Разговор шел о введенном недавно возрастном пределе для государственных служащих. Как только чиновник достигал шестидесяти шести лет, его немедленно отправляли на пенсию. Все же в виде исключения разрешалось оставлять на службе чиновников, которым очень трудно было подобрать замену. Министр Флаухер и хотел воспользоваться этой лазейкой, чтобы не увольнять из университета профессора истории, тайного советника Каленеггера, давно уже перешагнувшего предельный возраст. В Мюнхенском университете имелось три кафедры истории. Назначение на одну из них по заключенному с папой конкордату происходило с согласия епископа, и ее, понятно, занимал ревностный католик. Вторая предназначалась в первую очередь для исследователя истории Баварии, и ее, естественно, тоже мог занимать только ревностный католик. Третью, — самую почетную, основанную некогда королем Максом Вторым для великого ученого Ранке{8}, в настоящее время занимал глубокий старик, тайный советник Каленеггер. Он посвятил всю жизнь изучению биологических закономерностей, присущих городу Мюнхену. С поистине маниакальным упорством он собирал материалы, соотнося все космические явления, все биологические, геологические и палеонтологические данные с историей города Мюнхена, и неизменно приходил к выводу, что согласно законам природы Мюнхен был, есть и должен остаться крестьянским земледельческим центром. При этом он никогда не вступал в конфликт с церковным учением и, более того, неизменно выказывал себя ревностным католиком. Впрочем, за пределами Мюнхена, несмотря на достоверность собранных им данных, — если только рассматривать их по отдельности, — окончательные выводы Каленеггера признавались ученым миром совершенно нелепыми. Каленеггер не учитывал ни того, что технический прогресс сделал человека почти независимым от местного климата, ни социальных изменений, происшедших за последние столетия.

Теперь факультет намеревался, в случае ухода Каленеггера на пенсию, предложить кафедру одному ученому, хотя и коренному баварцу, но протестанту. Больше того, этот ученый, — протеже университета, — в одной из своих работ о политике Ватикана пришел к выводу, что действия папской власти в отношении английской королевы Елизаветы противоречили требованиям христианской морали: ведь папе было заранее известно о заговоре Марии Стюарт, ставившем своей целью убийство английской королевы, и он одобрял это злодеяние. Поэтому Флаухер твердо решил воспрепятствовать назначению подобного человека и оградить тайного советника Каленеггера от действия закона о предельном возрасте.

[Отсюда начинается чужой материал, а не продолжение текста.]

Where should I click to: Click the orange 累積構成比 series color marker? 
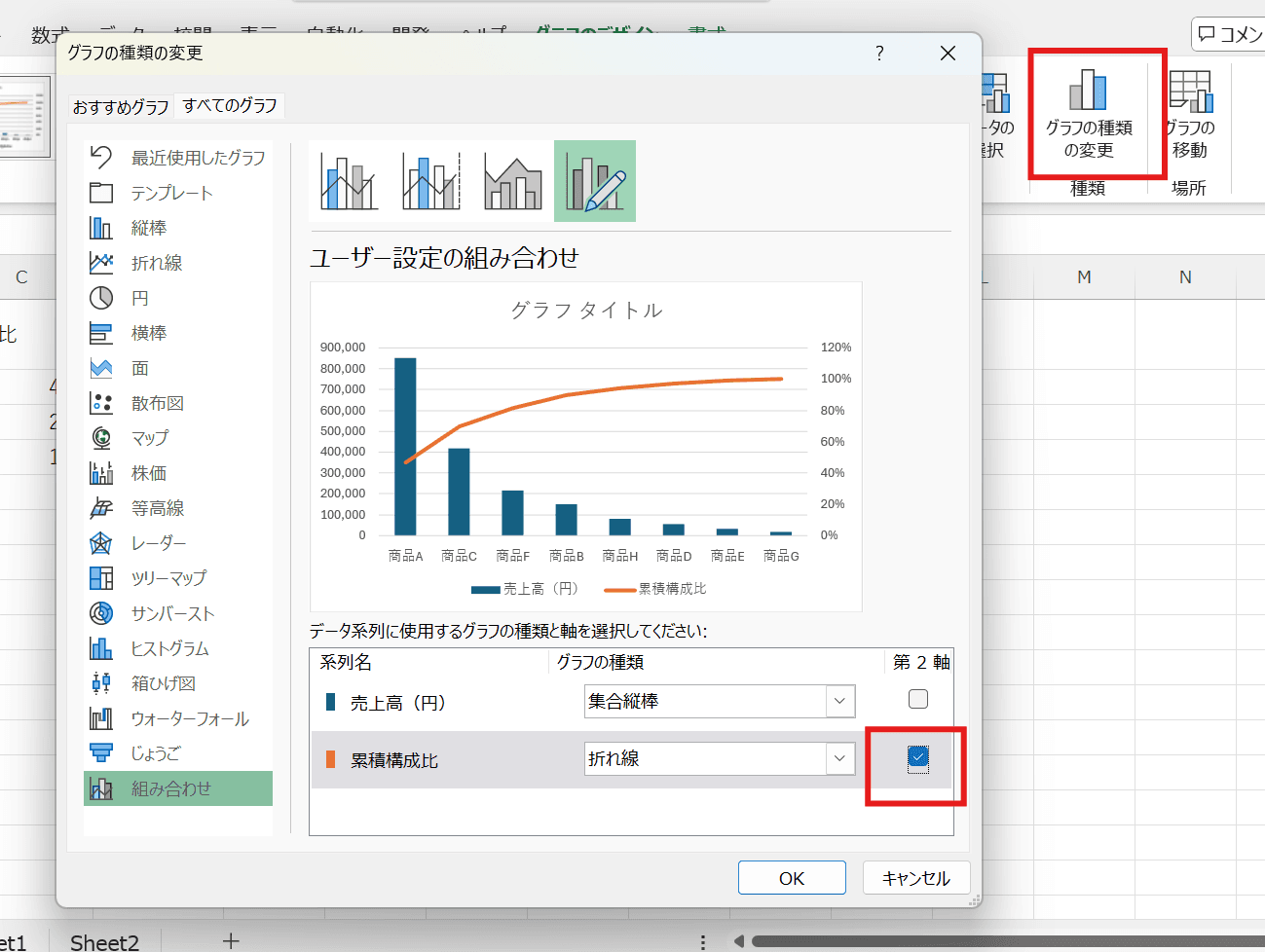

Пока Флаухер многословно и восторженно распространялся о заслугах Каленеггера, Зигберт Гейер разглядывал старого профессора, сидевшего в боковой комнате за столом «большеголовых». Долговязый, худой и нескладный, с большим горбатым носом, он сидел на стуле, ворочая костистой, узкой головой на длинной тощей шее. Его странно беспомощные птичьи глаза тупо глядели на окружающих. Изредка старец громким и в то же время бессильно-напряженным голосом изрекал несколько нудных, трафаретных фраз. Гейер подумал о том, как давно иссякли умственные способности этого старика. Весь научный мир Германии уже не первый год потешался над этим человеком. Ведь последние десять лет он посвятил служению одной-единственной идее: он изучал происхождение слоновьего чучела, хранившегося в мюнхенском музее зоологии, того самого слона, который после неудачной осады Вены войсками султана Сулеймана Второго{9} достался в качестве трофея императору Максимилиану Второму{10} и впоследствии был им подарен баварскому герцогу Альбрехту Пятому{11}.

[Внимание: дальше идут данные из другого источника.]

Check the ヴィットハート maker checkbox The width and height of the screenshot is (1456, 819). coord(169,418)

Зигберт Гейер относился к Каленеггеру совершенно равнодушно, но не мог равнодушно слушать, как Флаухер лицемерно превозносил старца, нарочито преувеличивая его заслуги перед наукой.

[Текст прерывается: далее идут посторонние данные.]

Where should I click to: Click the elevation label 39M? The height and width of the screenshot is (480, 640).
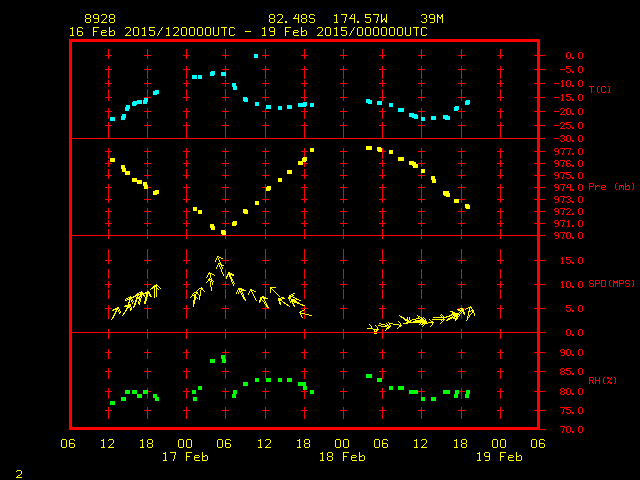pos(432,19)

— Ну, а что вы скажете насчет четырех томов слоновьих исследований вашего Каленеггера? — неожиданно раздался тонкий, неприятный голос доктора Гейера.

Все замолчали. Затем почти одновременно на защиту Каленеггера встали Пфистерер и Флаухер. Доктор Пфистерер воздал хвалу краеведческим изысканиям престарелого тайного советника, в которых знание неотделимо от искреннего чувства. Неужели доктор Гейер в самом деле считает, что такие краеведческие изыскания не имеют никакого значения?